Sus agudos ojos recorrieron el campo de batalla, evaluando rápidamente la situación. ¿Cabezón, Dientón y los demás? Unos debiluchos. Apenas merecían una mirada. Su poder de combate era de risa; no necesitaba ni molestarse con ellos.
La verdadera pelea, la que importaba, estaba justo en el centro: Laura contra Kong. Dos Reyes Zombies enfrentados, uno la encarnación de la velocidad y el otro de la fuerza bruta.
Estaban enzarzados en una pelea salvaje, ambos con los ojos brillando en rojo, completamente consumidos por la sed de sangre.
Era evidente que Kong llevaba la peor parte. Su cuerpo era un desastre: tenía cortes profundos por todas partes, la piel hecha jirones y la sangre manaba en espesos chorros negros. No le quedaba ni un palmo de piel intacto.
Laura tampoco estaba ilesa. Tenía el hombro izquierdo hundido y la clavícula destrozada, sin duda el resultado de un puñetazo brutal. Pero a ninguno de los dos le importaban un bledo sus heridas. Se limitaban a seguir, lanzándose el uno al otro todo lo que tenían.
Entonces, Pequeño Hongo se fijó en algo; algo pequeño, pero importante.
Hiciera lo que hiciese Kong, se moviera como se moviera, su mano derecha nunca se abría. La mantuvo firmemente cerrada en un puño todo el tiempo. Y de entre sus dedos se filtraba un tenue y radiante resplandor.
«¡El Cristal Radiante sigue en su mano!»
Esa era la única razón por la que Pequeño Hongo lo había interceptado antes de que pudiera regresar a la Colmena. Ese cristal lo era todo. Y ahora, con Kong distraído y debilitado, era la oportunidad perfecta. Si ella y Laura trabajaban juntas, podrían arrebatárselo.
—Infestación Interminable… —susurró.
De la palma de su mano brotó una espesa nube de esporas que se arremolinaba como una densa niebla blanca. Se abalanzó hacia delante como una serpiente viviente, serpenteando por el aire en dirección a Kong.
Él ni siquiera se dio cuenta. Toda su atención estaba centrada en Laura.
La niebla lo envolvió en cuestión de segundos. Diminutas esporas se abrieron paso en su carne, colándose por sus heridas y poros.
—¡¡¡RAAAHHH!!! —rugió Kong de agonía. Era como si le hubieran echado sal en cada una de sus heridas abiertas: un dolor puro y abrasador.
Las esporas fúngicas penetraban cada vez más profundo, alimentándose de su energía y multiplicándose a un ritmo aterrador.
Unas protuberancias rojas y bulbosas empezaron a hincharse por su enorme cuerpo; eran docenas, y palpitaban y se retorcían como tumores.
Kong sufría un infierno. Se arañaba a sí mismo, intentando arrancarse aquellas cosas. Pero ni siquiera en ese estado soltó el Cristal Radiante con su mano derecha. Lo sujetaba como si su vida dependiera de ello.
Y tal vez así era.
Como Rey Zombi de fuerza de clase S, el cuerpo de Kong era increíblemente resistente. Las esporas por sí solas no bastaban para matarlo en el acto.
Pero Laura no estaba dispuesta a dejar escapar esta oportunidad.
Se lanzó hacia delante como un borrón, saltando por los aires y aterrizando justo a su lado.
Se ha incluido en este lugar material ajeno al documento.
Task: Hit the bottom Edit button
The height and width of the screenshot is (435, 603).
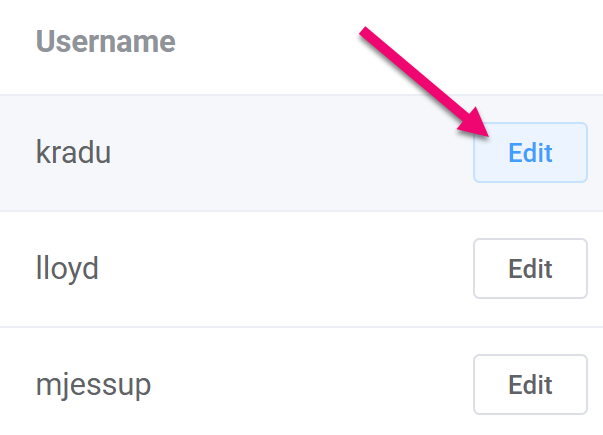Action: tap(530, 385)
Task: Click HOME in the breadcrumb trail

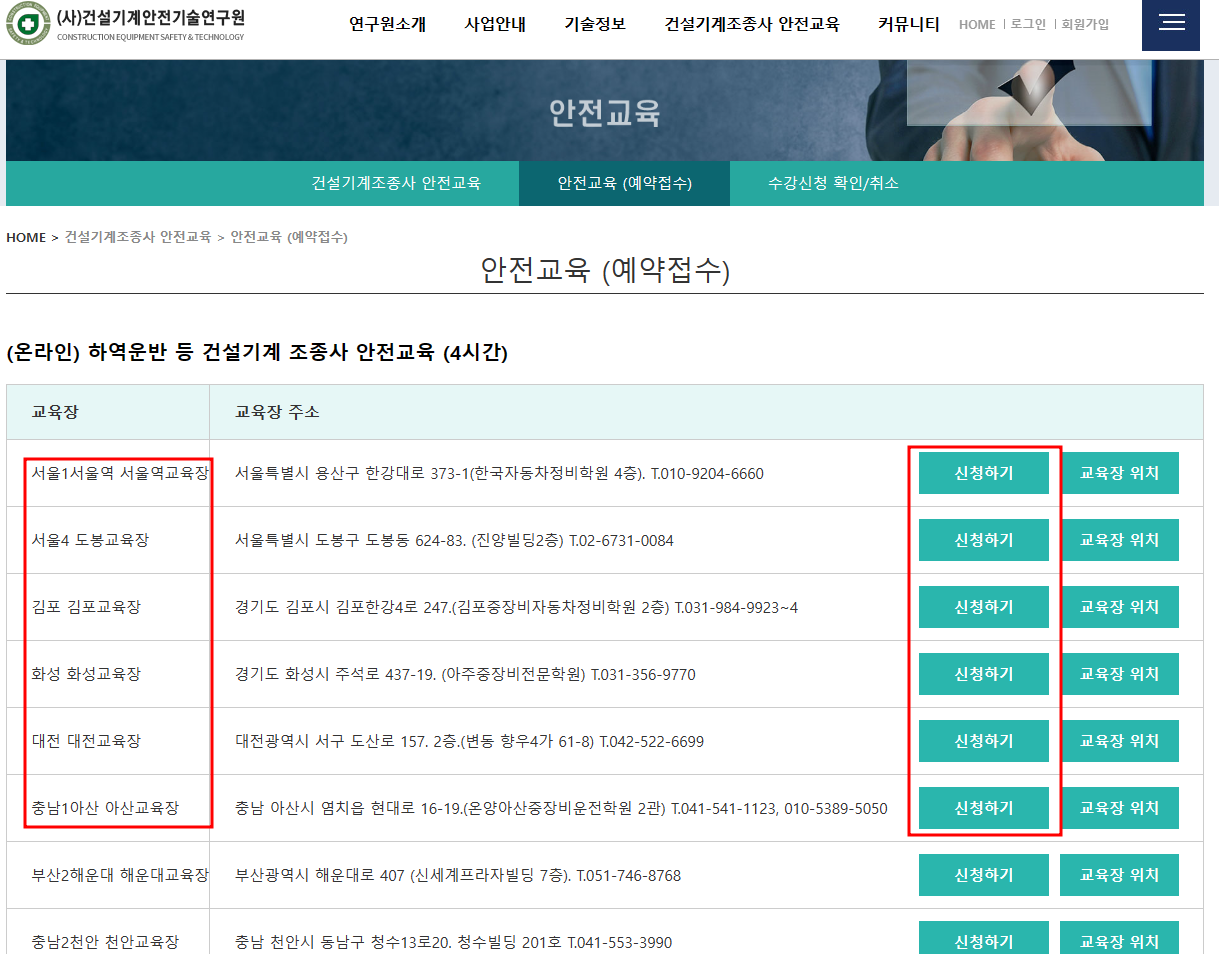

Sus dedos, afilados como cuchillas, se dirigieron directos a su garganta.
¡RAAS!
Sus cinco garras se hundieron profundamente en su cuello, rasgando carne y músculo. Un géiser de sangre negra salió disparado, salpicando todo el suelo.
Incluso un hilo de sangre goteaba por la comisura de la boca de Kong, pero sus ojos seguían ardiendo en rojo, llenos de ira y desafío.
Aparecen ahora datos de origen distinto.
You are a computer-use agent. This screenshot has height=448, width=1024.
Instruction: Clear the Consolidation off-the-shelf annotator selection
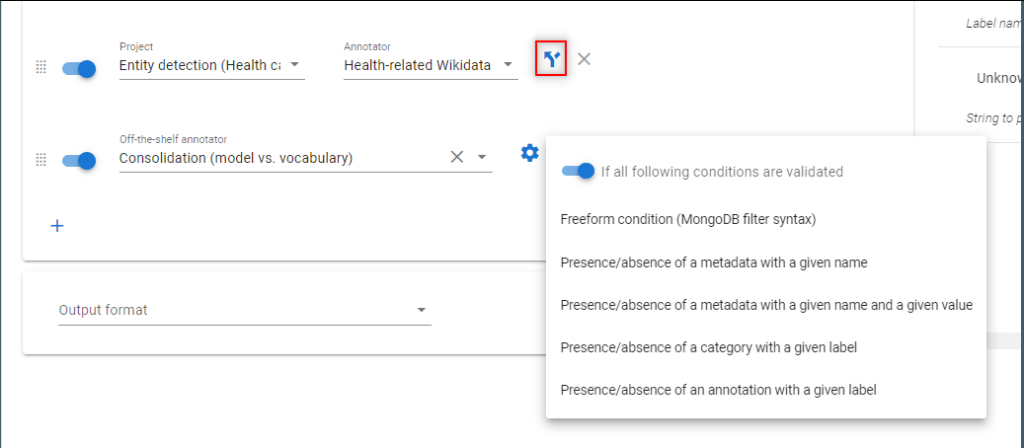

Los zombis no mueren fácilmente. A menos que les destruyas el cerebro o les cercenes la cabeza, siguen adelante.
Pero esto… esto estuvo cerca.
Laura no iba a por el Cristal Radiante. Lo quería muerto. Sus garras se hundieron más, sus músculos se tensaron mientras se preparaba para desgarrarle la garganta… o quizá incluso para arrancarle la maldita cabeza de cuajo.
Finalmente, fue consciente del peligro.
El instinto de supervivencia de Kong se disparó.
Con un gruñido gutural, finalmente soltó el Cristal Radiante y lo arrojó al aire con todas las fuerzas que le quedaban.